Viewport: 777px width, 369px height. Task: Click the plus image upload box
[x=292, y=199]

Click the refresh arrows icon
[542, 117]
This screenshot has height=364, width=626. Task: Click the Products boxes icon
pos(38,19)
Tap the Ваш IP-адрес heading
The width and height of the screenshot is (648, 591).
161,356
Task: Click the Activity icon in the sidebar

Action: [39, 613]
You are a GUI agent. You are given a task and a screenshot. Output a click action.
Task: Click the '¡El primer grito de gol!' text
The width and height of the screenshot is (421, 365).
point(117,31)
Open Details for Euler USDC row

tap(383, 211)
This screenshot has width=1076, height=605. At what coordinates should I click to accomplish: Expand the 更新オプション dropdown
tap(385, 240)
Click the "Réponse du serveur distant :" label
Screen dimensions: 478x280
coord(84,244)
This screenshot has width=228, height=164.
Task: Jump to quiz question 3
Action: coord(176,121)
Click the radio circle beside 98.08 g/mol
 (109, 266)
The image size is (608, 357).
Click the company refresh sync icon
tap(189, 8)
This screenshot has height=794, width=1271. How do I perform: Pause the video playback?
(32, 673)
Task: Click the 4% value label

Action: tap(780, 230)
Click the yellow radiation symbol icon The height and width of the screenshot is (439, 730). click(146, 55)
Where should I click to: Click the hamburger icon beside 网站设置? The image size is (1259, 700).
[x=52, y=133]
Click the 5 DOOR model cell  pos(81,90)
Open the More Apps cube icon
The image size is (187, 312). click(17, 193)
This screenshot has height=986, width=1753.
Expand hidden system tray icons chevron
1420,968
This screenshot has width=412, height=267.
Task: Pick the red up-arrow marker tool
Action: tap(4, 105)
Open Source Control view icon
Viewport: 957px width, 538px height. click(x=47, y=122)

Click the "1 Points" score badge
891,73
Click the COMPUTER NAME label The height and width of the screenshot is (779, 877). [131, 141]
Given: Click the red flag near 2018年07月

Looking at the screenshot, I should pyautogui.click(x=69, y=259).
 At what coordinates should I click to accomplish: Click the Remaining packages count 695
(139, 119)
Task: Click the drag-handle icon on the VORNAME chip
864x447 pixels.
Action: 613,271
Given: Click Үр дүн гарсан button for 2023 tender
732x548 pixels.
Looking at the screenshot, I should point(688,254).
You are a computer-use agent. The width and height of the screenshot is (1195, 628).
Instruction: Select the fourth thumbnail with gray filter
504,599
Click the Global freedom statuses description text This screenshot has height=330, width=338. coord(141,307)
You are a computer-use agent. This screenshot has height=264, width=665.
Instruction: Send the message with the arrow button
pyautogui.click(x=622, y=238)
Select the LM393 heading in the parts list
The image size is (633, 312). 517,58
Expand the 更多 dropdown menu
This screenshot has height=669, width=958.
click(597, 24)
━━━━━━━━━━━━━━━━━━━━━━━━━━━━━━
WHAT YOU WILL DO:
Copy out every item above verbatim, line for line, with nothing added or left out.

SOLUTION TO THE PROBLEM:
Viewport: 777px width, 369px height. Task: Click the plus image upload box
[x=292, y=199]

Click the refresh arrows icon
[542, 117]
This screenshot has height=364, width=626. Task: Click the Products boxes icon
pos(38,19)
Tap the Ваш IP-адрес heading
The width and height of the screenshot is (648, 591).
161,356
Task: Click the Activity icon in the sidebar

Action: [39, 613]
You are a GUI agent. You are given a task and a screenshot. Output a click action.
Task: Click the '¡El primer grito de gol!' text
The width and height of the screenshot is (421, 365).
point(117,31)
Open Details for Euler USDC row

tap(383, 211)
This screenshot has width=1076, height=605. At what coordinates should I click to accomplish: Expand the 更新オプション dropdown
tap(385, 240)
Click the "Réponse du serveur distant :" label
Screen dimensions: 478x280
coord(84,244)
This screenshot has width=228, height=164.
Task: Jump to quiz question 3
Action: coord(176,121)
Click the radio circle beside 98.08 g/mol
 (109, 266)
The image size is (608, 357).
Click the company refresh sync icon
tap(189, 8)
This screenshot has height=794, width=1271. How do I perform: Pause the video playback?
(32, 673)
Task: Click the 4% value label

Action: tap(780, 230)
Click the yellow radiation symbol icon The height and width of the screenshot is (439, 730). click(146, 55)
Where should I click to: Click the hamburger icon beside 网站设置? The image size is (1259, 700).
[x=52, y=133]
Click the 5 DOOR model cell  pos(81,90)
Open the More Apps cube icon
The image size is (187, 312). click(17, 193)
This screenshot has height=986, width=1753.
Expand hidden system tray icons chevron
1420,968
This screenshot has width=412, height=267.
Task: Pick the red up-arrow marker tool
Action: tap(4, 105)
Open Source Control view icon
Viewport: 957px width, 538px height. click(x=47, y=122)

Click the "1 Points" score badge
891,73
Click the COMPUTER NAME label The height and width of the screenshot is (779, 877). [131, 141]
Given: Click the red flag near 2018年07月

Looking at the screenshot, I should pyautogui.click(x=69, y=259).
 At what coordinates should I click to accomplish: Click the Remaining packages count 695
(139, 119)
Task: Click the drag-handle icon on the VORNAME chip
864x447 pixels.
Action: 613,271
Given: Click Үр дүн гарсан button for 2023 tender
732x548 pixels.
Looking at the screenshot, I should point(688,254).
You are a computer-use agent. The width and height of the screenshot is (1195, 628).
Instruction: Select the fourth thumbnail with gray filter
504,599
Click the Global freedom statuses description text This screenshot has height=330, width=338. coord(141,307)
You are a computer-use agent. This screenshot has height=264, width=665.
Instruction: Send the message with the arrow button
pyautogui.click(x=622, y=238)
Select the LM393 heading in the parts list
The image size is (633, 312). 517,58
Expand the 更多 dropdown menu
This screenshot has height=669, width=958.
click(597, 24)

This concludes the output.